「ううん。全然」

「え!? そうなの!? じゃあ友達?」

「友達……? いや、うーん……知り合い、なのかな」


 出会ったばかりの直哉との関係を言葉に表すのは難しくて、首を傾げながらもごもごしてしまう。
そんな優恵を見て、愛子と栞は顔を見合わせて笑う。


「……え?」

「あ、ごめん。なんか、原田さんって清楚だし物静かで落ち着いてるから、勝手にすごいお淑やかなお嬢様みたいな感じだと思ってたの。だけど、今ちゃんと話してみたら私たちと何も変わらないんだなって思って」

「親近感湧いた! ね! 原田さん! 友達になろう!」

「と、友達!?」

「私も! 優恵ちゃんって呼んでいい?」

「私はゆえちって呼びたい! 私たちのことも名前で呼んでいいからね!」


"優恵ちゃん"


 学校のクラスメイトから下の名前で呼ばれたのはいつぶりだろう。


"ゆえち"


 そんな可愛いあだ名を付けてもらったのは初めてかもしれない。
友達という響きも随分と久しぶりで、なんだかむず痒い。
だけど、本当にいいのだろうかという不安が優恵の頭を過ぎる。


(二人は勘違いしてるだけだ。龍臣のことを知れば、二人だって離れていくに決まってる)

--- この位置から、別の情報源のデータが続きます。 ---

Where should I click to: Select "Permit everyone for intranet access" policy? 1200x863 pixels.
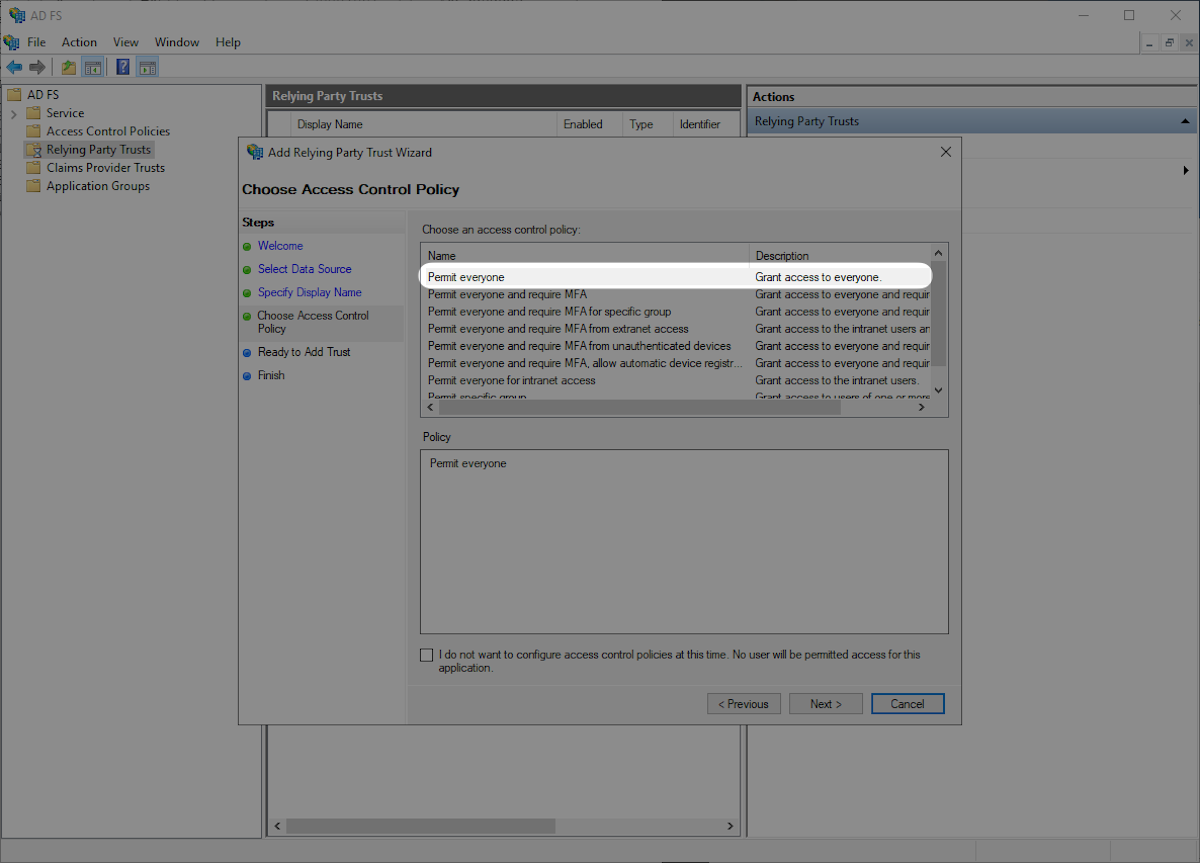pyautogui.click(x=511, y=380)
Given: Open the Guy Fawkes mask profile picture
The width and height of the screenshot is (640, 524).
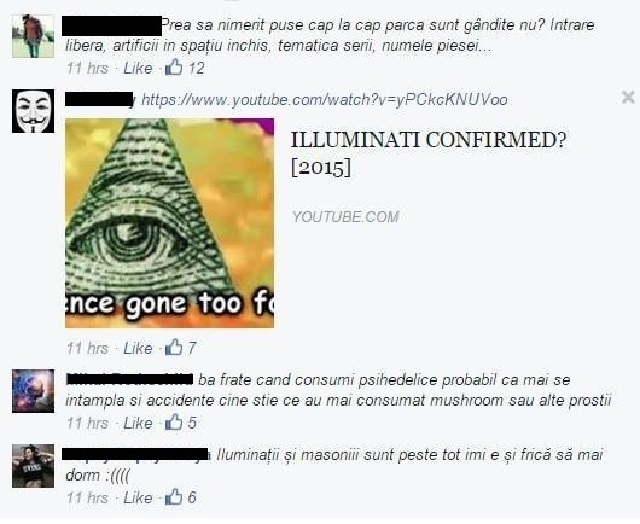Looking at the screenshot, I should point(33,111).
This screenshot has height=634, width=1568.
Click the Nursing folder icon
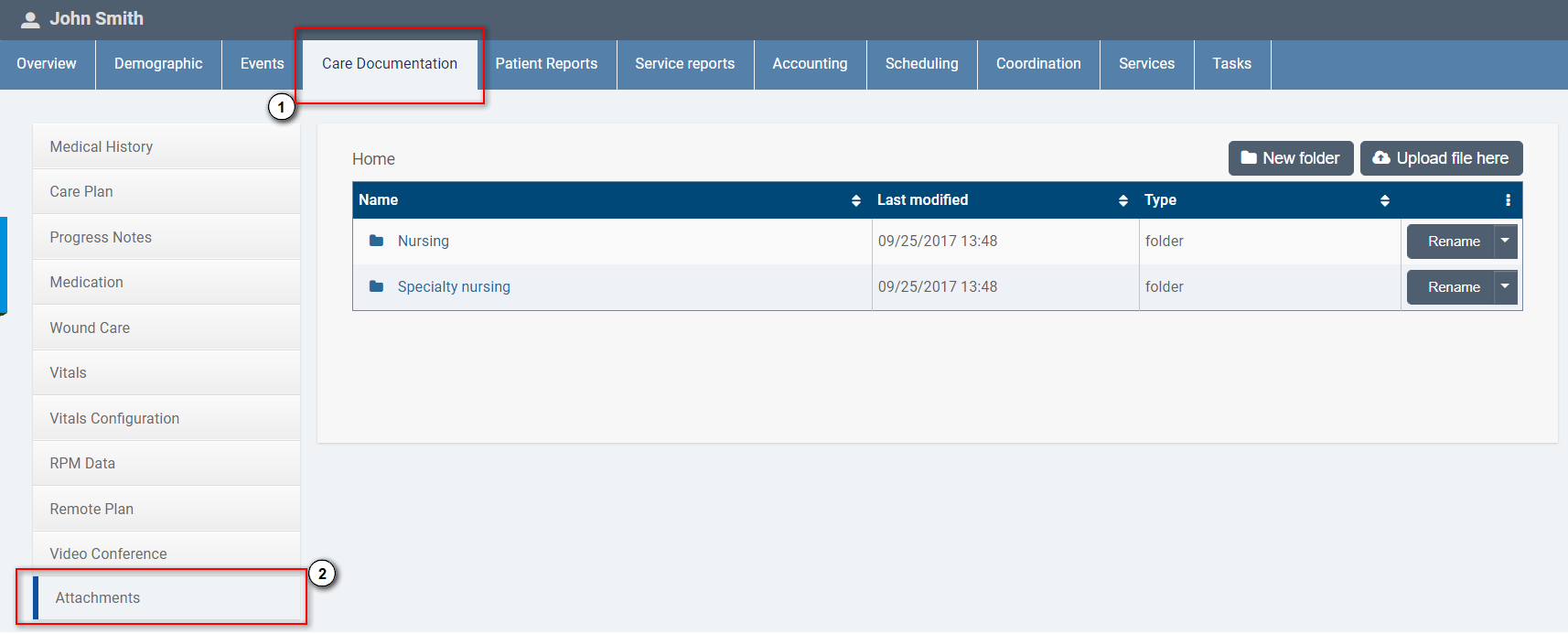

 その時に自分が傷付くくらいなら、友達になんてならない方がいい。
大切なものを増やすと、あとで失った時につらくなるのは自分。
そうわかっているのに。


「……あ、うん。わかった……愛子ちゃん。栞ちゃん」


 友達という響きが久しぶりすぎて、思わず無意識のうちに頷いてしまっていた。

 愛子と栞の名前を呼んで、二人が嬉しそうに微笑んだ時。
優恵は泣きそうになってしまうのをぐっと堪えて下を向く。

 少しでも気を抜いたら泣いてしまいそうで、息を止めたり深呼吸をしたりと繰り返す。
そんな優恵に二人は首を傾げていたけれど、ちょうどチャイムが鳴ったため


「じゃあ優恵ちゃん、また後でね」

「ゆえち、今日のお昼一緒に食べようねー!」


 それぞれ優恵に手を振ってから自分の席に戻って行った。